Why Monitoring is as mandatory as Development

When we come to think of it, in this fast-paced world where we don’t even find a single opportunity to read through our emails we often skim through it unless the subject feels important right?!. So then it becomes quite imperative for any system that we build to have easier and faster ways to debug and analyze problems.

Why? you ask. well to get out of the jail quickly & not disturb what's already running.

Now, what do I mean by that? Let’s take an example of a monolith application consisting of thousands of LOC with several rules in place and already deployed scaled to Nth degree. The only thing that is missing from it is logs.

An example snippet from that codebase

public void takeMeToTheHeaven(Person person)
{
    try {
         // die you person already
    } catch(TakingToHeavenVehicleException youGotLucky) {
        return;
    }
    return;
}

Exactly, that's how you'll feel. Its quite impossible to figure out which event got triggered and which did not and obviously we can't do a rerun of that event, there's no concreteness over here :/

So what helps?! Over here just placing a few log statements before and after a function execution with a unique tracer would allow us to debug easily and get this issue closed off quickly. Something like this:

public void takeMeToTheHeaven(Person person)
{
    log.info("takeMeToTheHeaven initiated for {}",person.getId());
    try {
         log.info("Person's name is {}",person.getName());
         // die you person already
         log.info("Person's age is {}",person.getAge());
    } catch(TakingToHeavenVehicleException youGotLucky) {
        log.error("I missed my vehicle goddamnit", youGotLucky);
        return;
    }
    log.info("takeMeToTheHeaven successfully done, now cry {}",person.getId());
    return;
}

But why should I worry, I'll take care of all this while development and E2E performance testing .. this would never happen. Right that's the point of this never occurring in the first place but under heavy load, things go south pretty fast and the cause of it has to be well documented & observed .. hence monitoring.

That was just one application and deducing from there would be much simpler but nowadays with containerization and single responsibility concept those monolith architectures are far and few being replaced by micro service-driven architecture.

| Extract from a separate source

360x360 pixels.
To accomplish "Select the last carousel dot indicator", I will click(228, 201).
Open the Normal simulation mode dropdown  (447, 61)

So let's suppose a cloud-native project that we are building containing a dozen of microservices and each running at a scale. In this scenario, each instance of each microservice is up 24/7 and serving our clients. When we scale this, eventually over time we might miss out on certain things that'll toss our setup into a red alert mode. Little details like high CPU utilization, OOM occurrences, certain services not reachable, heavy traffic not able to serve requests, etc all these occurrences which we knew could happen but didn't have a watcher. Thus never allowing us to realize when it occurred and how.

Here comes in monitoring, tada! Now this component in itself takes over all the responsibility of catering towards identifying issues and viewing the usage of our system.

Monitoring is the set of tools and techniques to keep an eye on how the system is doing and to keep it functional

If we break down the above statement, it tells us that there’s some tool that’s always watching creepy right, not really. You did your first task of developing your applications and deploying them at scale, now you also have to make sure it doesn’t succumb under high traffic and continuous usages right? After all, it's your child, you don’t want to leave it hanging there by a thread until it falls apart and the blame game starts! So to keep that functional, we need a set of tools that can then if needed alert us when and where certain problems arrived.

Why do we monitor?

So to sum it up in three-pointer for why to monitor

Know when things go wrong.
Be able to debug and gain insight.
Trending to see changes over time.

Parameters to look at for monitoring?

We talked about logging as one of the key parameters helping us for monitoring. Now let's see others

Logs – Great depth, at cost of breadth
Metrics – Great for breadth, at cost of depth
Tracing events – Essential to debug specific events
Traffic flow – Trend to identify the flow of requests over a time range

As seen above logging is great when we want to drill down to any specific event but over time it becomes quite vague, there comes metric analysis. Here you'd be able to identify when the usage was high moderate low etc and then accordingly disperse or allocate resources to those applications.

Tools available for Monitoring

Splunk
AppDynamics or OpenTelemetry
Prometheus and Grafana

So with these tools in place and alerting enabled for custom events that you never want to see, your system would be in safe hands. Give it a thought.

PS: This is my first attempt at blogging under a short timespan. Hopefully, I'll get more into it :)